ぼんやりとした視界の中に、覗き込んでくる顔があった。16歳のクラウスより少し大きいくらいの青年のように見えた。
「イケメンだな」
彼はそう言うなり、顔に手を添えてきた。
「でも、こっちの方がもっといい」
そして、クラウスの額や頬についていたガラスの破片を払ってくれた。荒っぽい力だったが、心まで凍えてしまいそうな少年には、とても温かく感じられた。
それから彼はクラウスからの返事がないと見ると、
「何か盛られたか? 睡眠薬とか……」
と聞いた。バーで飲んだのは、蓋を開けたばかりのビールだけだ。心当たりはないが、頭が働かず、答えられなかった。

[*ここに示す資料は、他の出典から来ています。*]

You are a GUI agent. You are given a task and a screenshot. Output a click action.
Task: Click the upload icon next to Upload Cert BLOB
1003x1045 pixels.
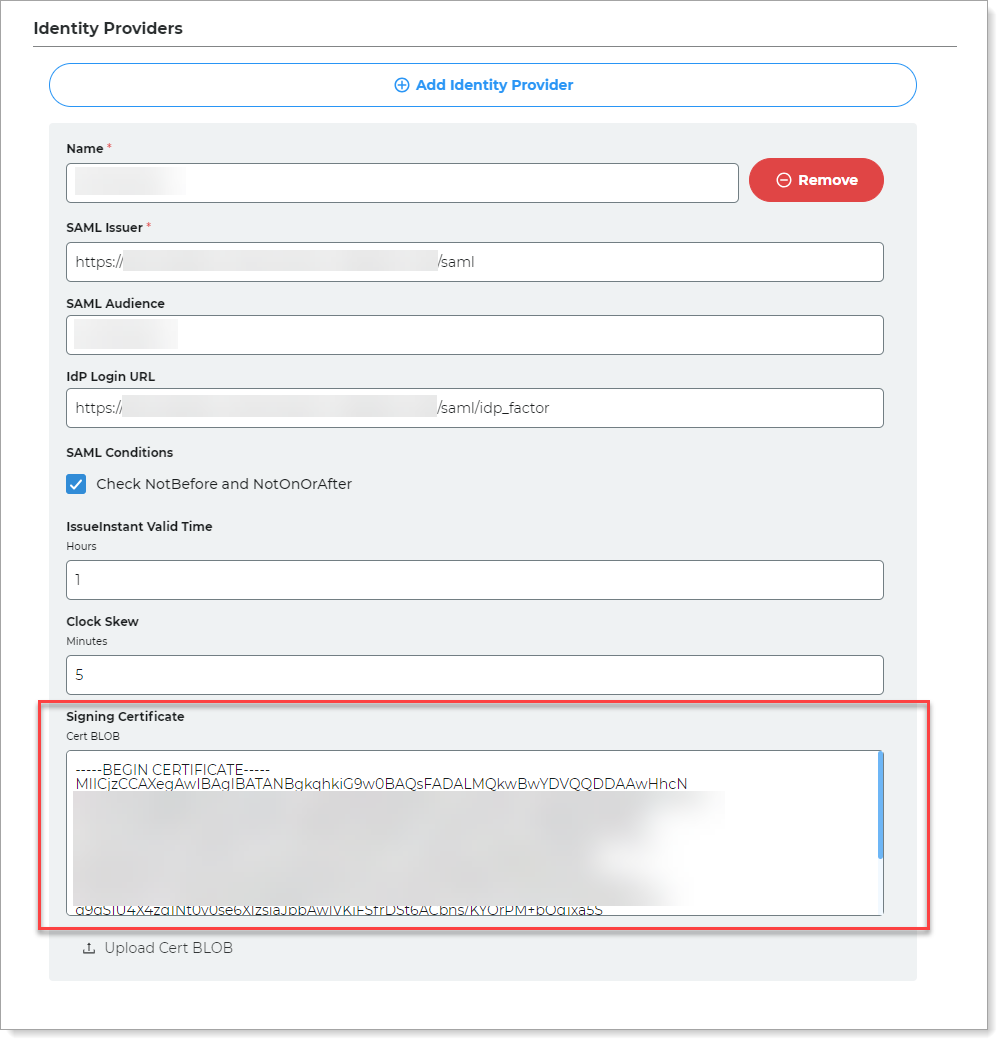89,948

「知らないヤツから飲み物を奢られたりしなかったか?」
改めて聞かれ、クラウスの頭には、隣の席にいた男が浮かんだ。ブロンドの隙間に覗くウインクと、派手な指輪だ。
「マヌケなやつだな。口を開けてみろ」
青年は肩に回した手で顎を支え、反対の手の人差し指と中指を揃えた。抵抗する間もなく、その指が、クラウスの口に押し込まれる。反射的に嘔吐いてしまう。
「上手いぞ。ほら、もう1回」
彼は躊躇いなく舌の奥まで指を入れてきた。噛みたくとも、力はほとんど残っていない。何をされているのか、何故こんな目に遭わされなければならないのか、聞く余裕もなかった。